##### Input for this task #####

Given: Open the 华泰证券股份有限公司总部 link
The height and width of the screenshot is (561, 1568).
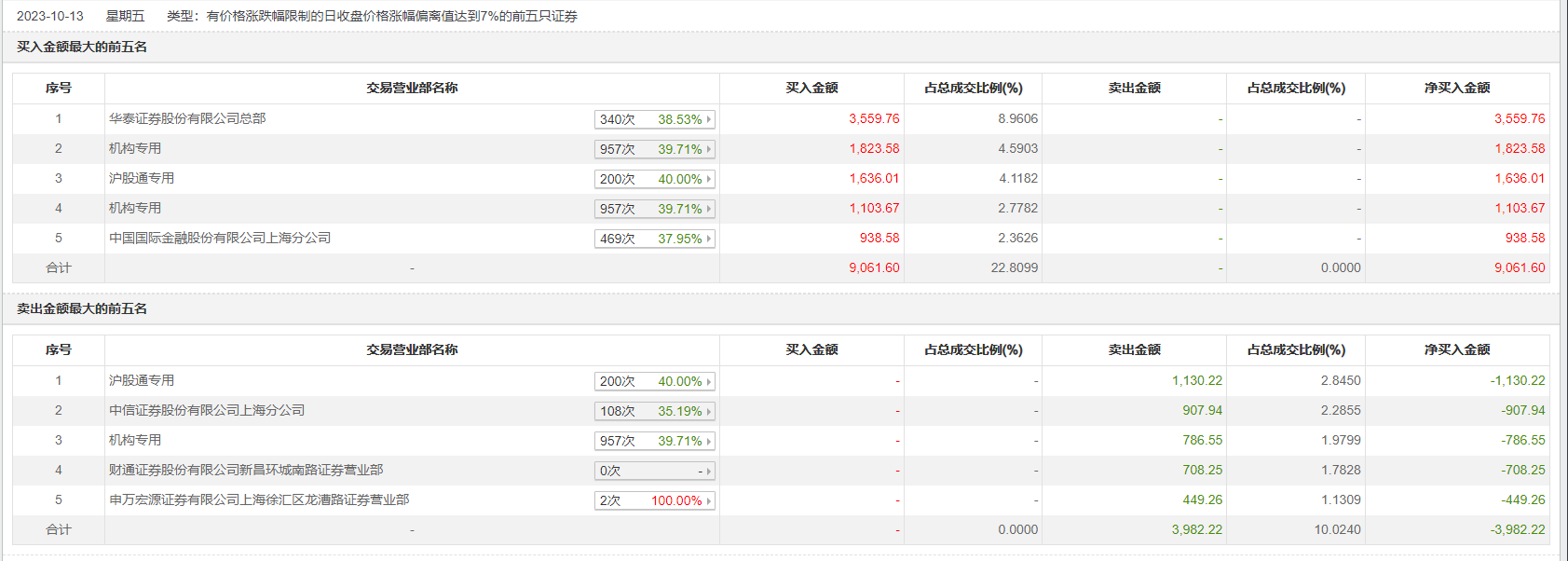Looking at the screenshot, I should [x=187, y=118].
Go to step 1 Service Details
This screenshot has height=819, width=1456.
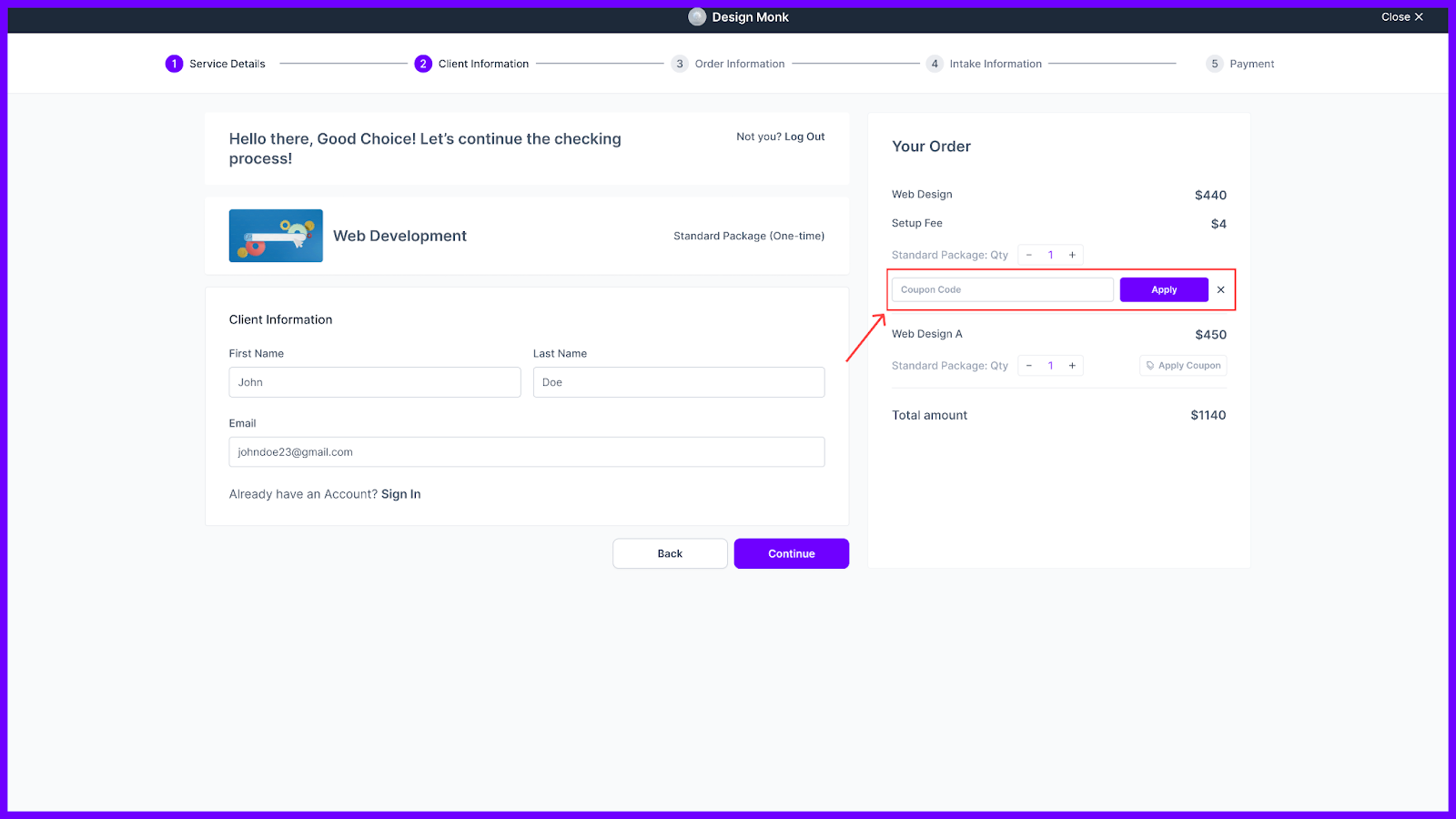pyautogui.click(x=216, y=64)
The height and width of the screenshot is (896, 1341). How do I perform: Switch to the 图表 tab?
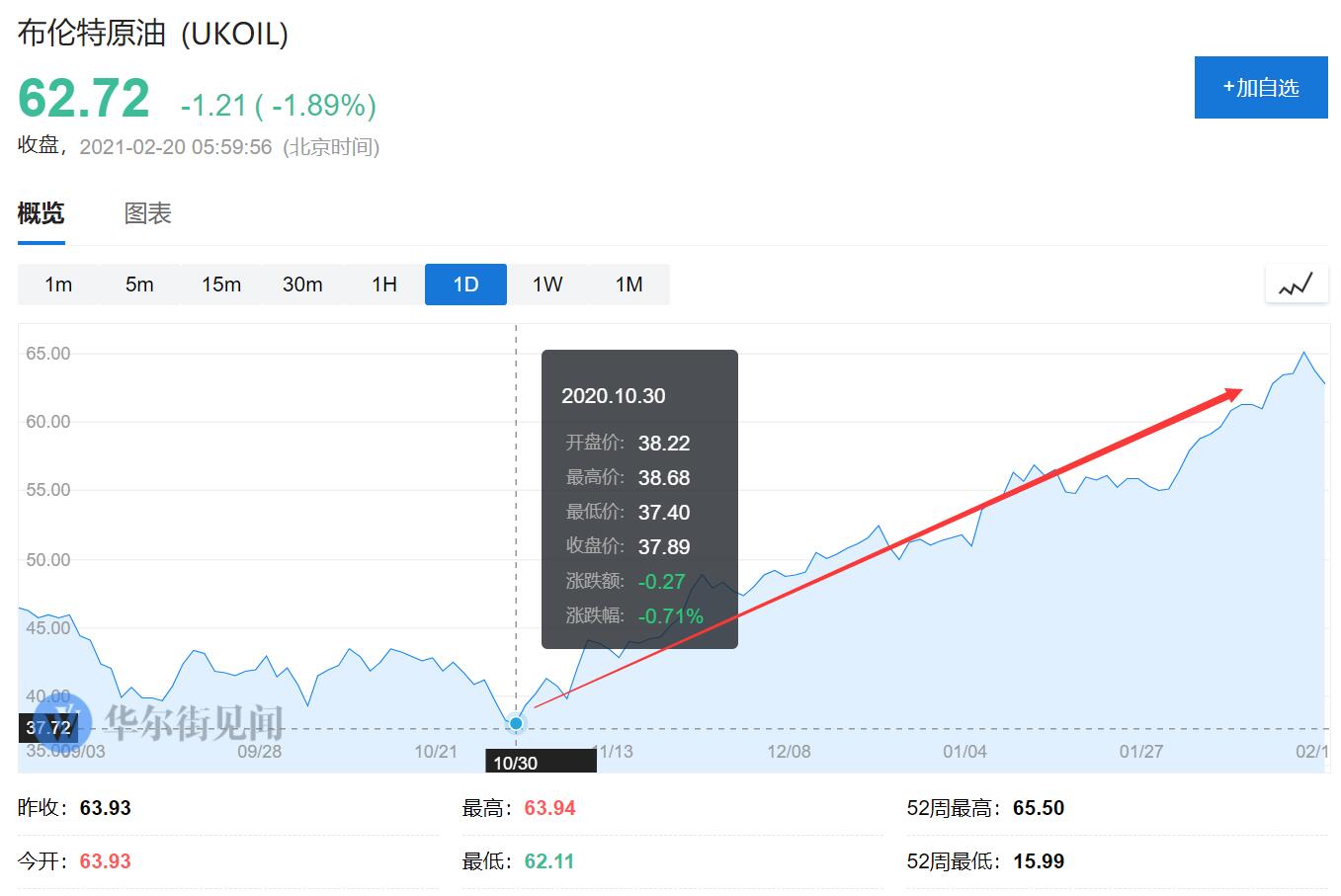(147, 213)
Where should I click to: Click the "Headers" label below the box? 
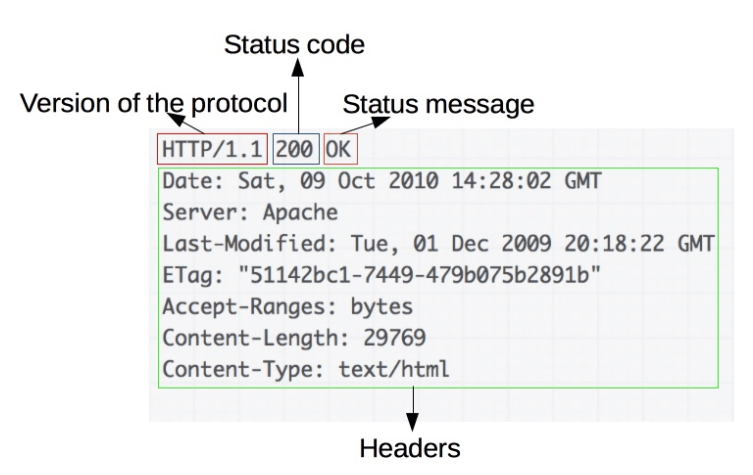tap(412, 446)
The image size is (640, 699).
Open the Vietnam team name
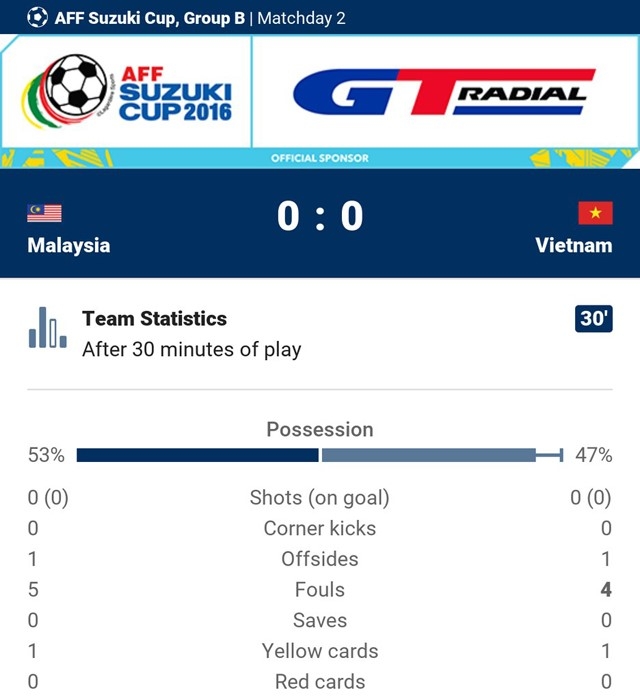click(x=573, y=245)
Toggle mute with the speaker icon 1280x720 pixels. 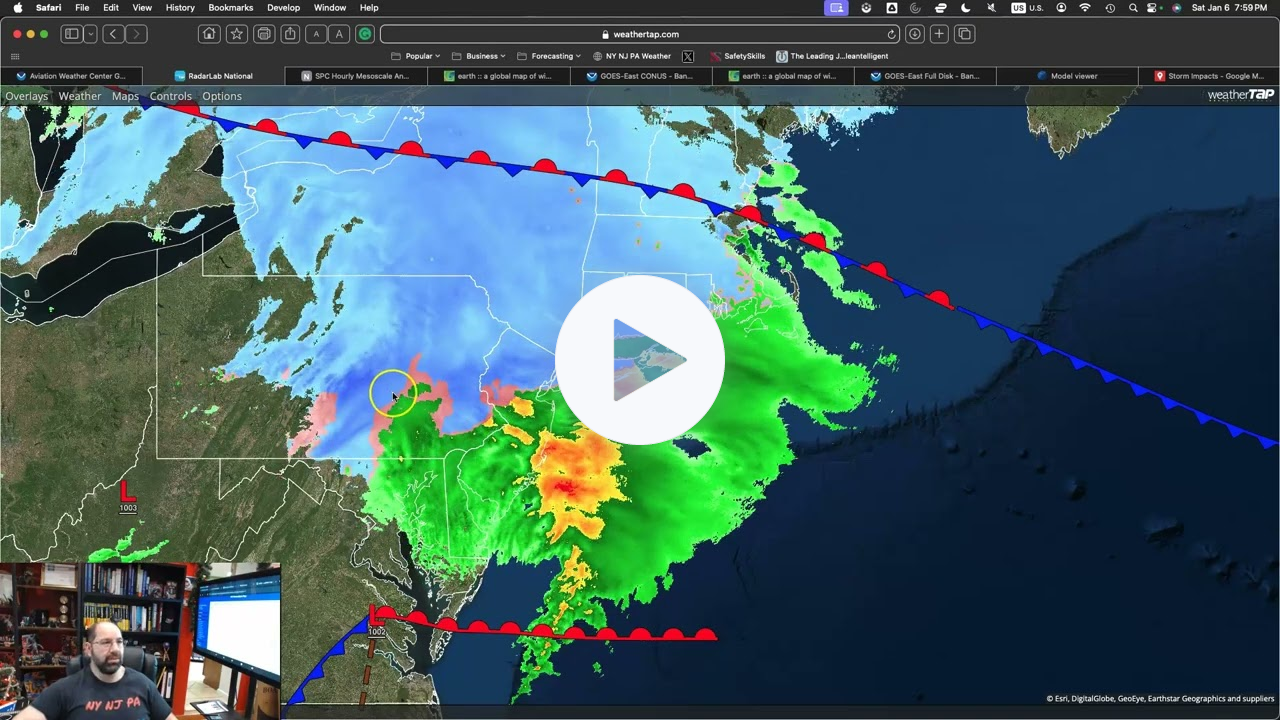click(x=992, y=8)
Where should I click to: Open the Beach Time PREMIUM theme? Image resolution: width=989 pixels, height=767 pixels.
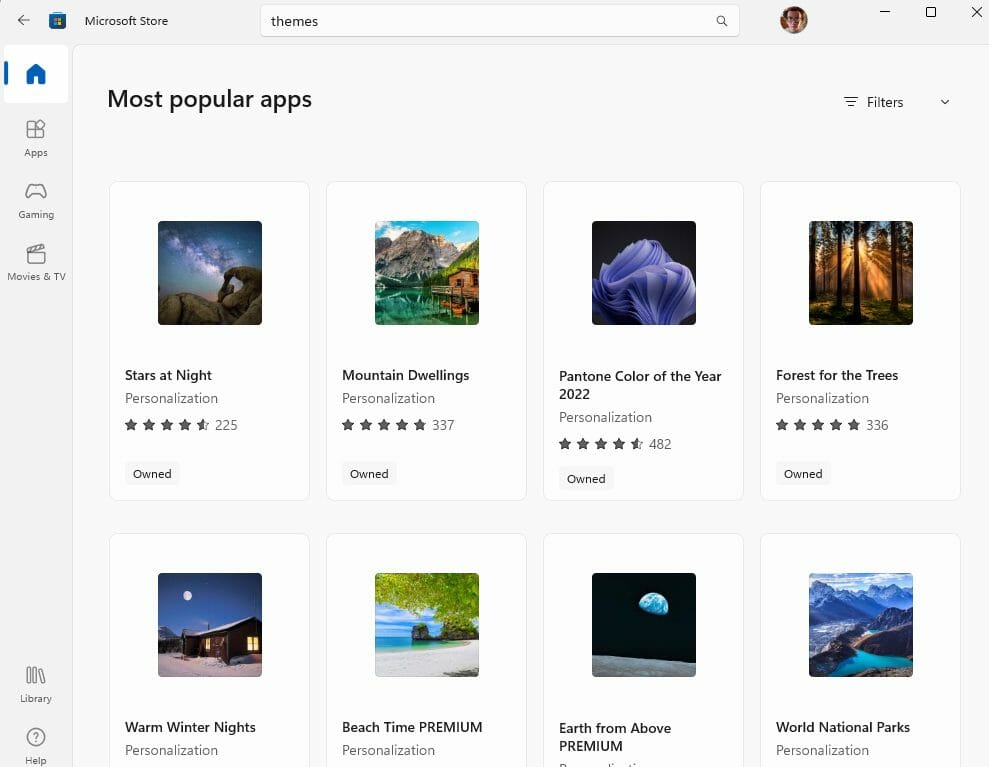426,625
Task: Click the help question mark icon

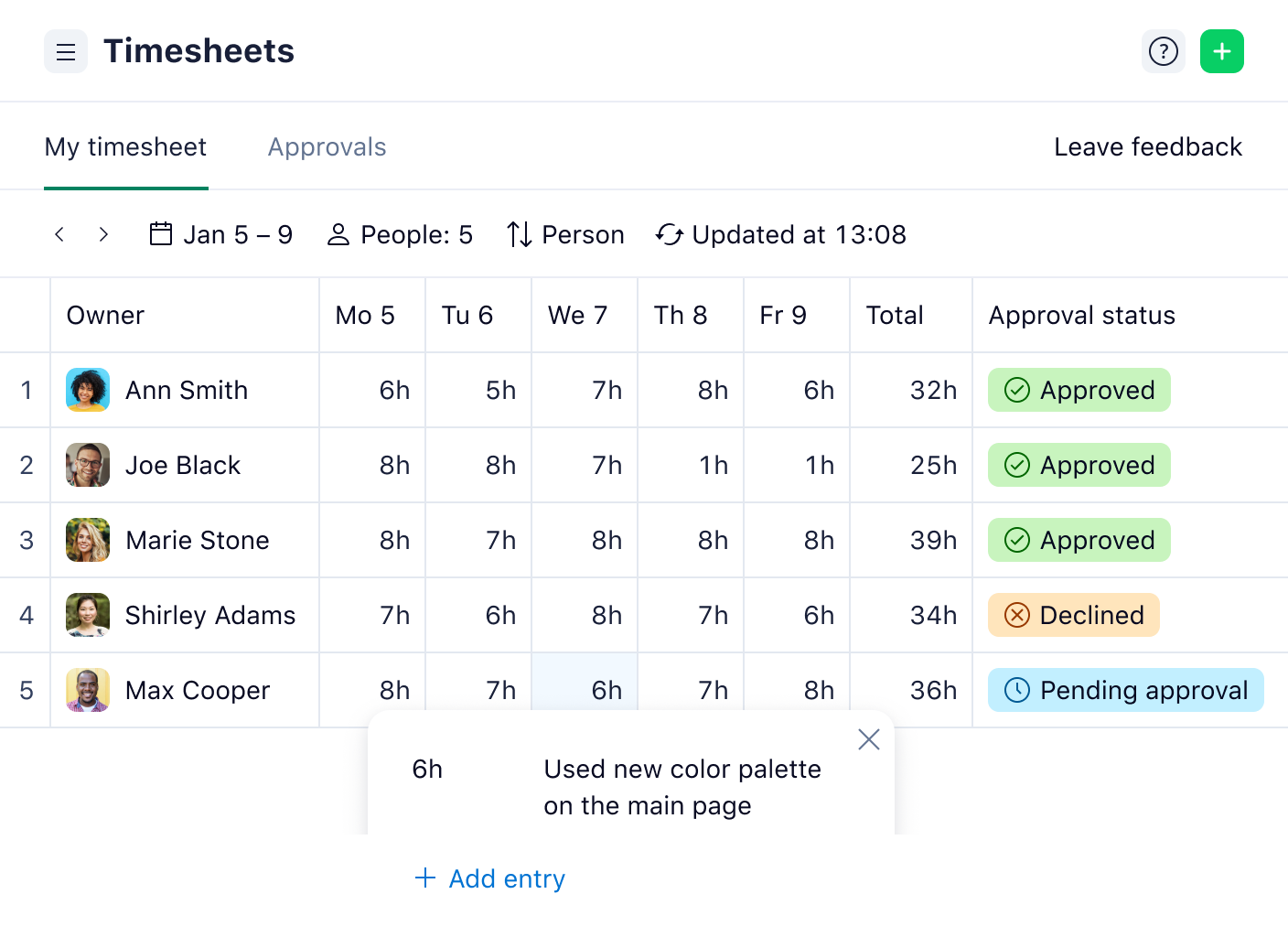Action: [1163, 51]
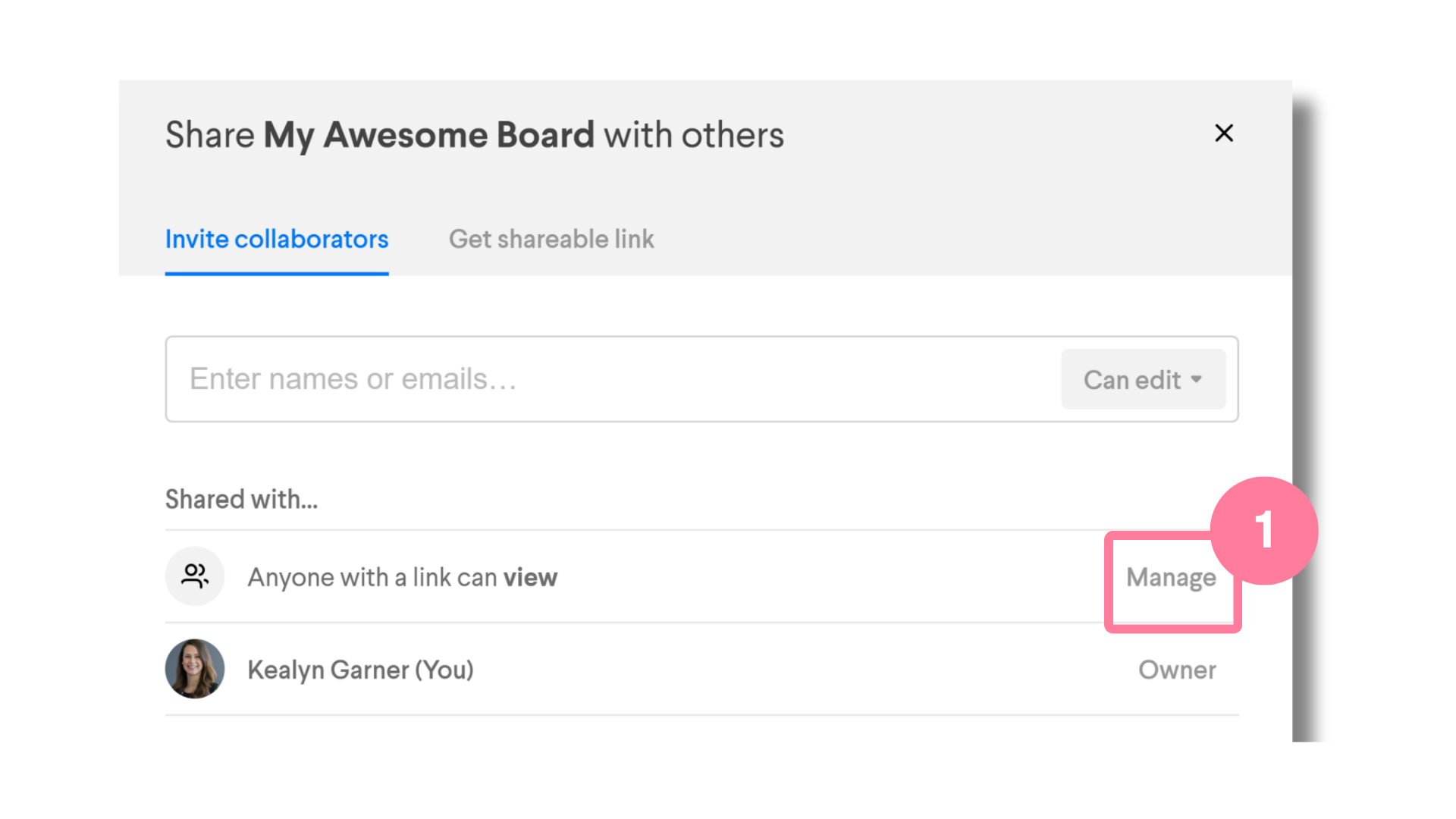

#####

▸ Aim of the exercise:
Starting at the line above that holds "This screenshot has height=819, width=1456.", repeat every line exactly down to and including the line that holds "The image size is (640, 699).", then stop. Do not carry over any pictures.

▸ Output for this task:
This screenshot has height=819, width=1456.
pyautogui.click(x=216, y=64)
The height and width of the screenshot is (896, 1341). How do I perform: Switch to the 图表 tab?
(147, 213)
Where should I click to: Click the "Headers" label below the box? 
tap(412, 446)
The image size is (640, 699).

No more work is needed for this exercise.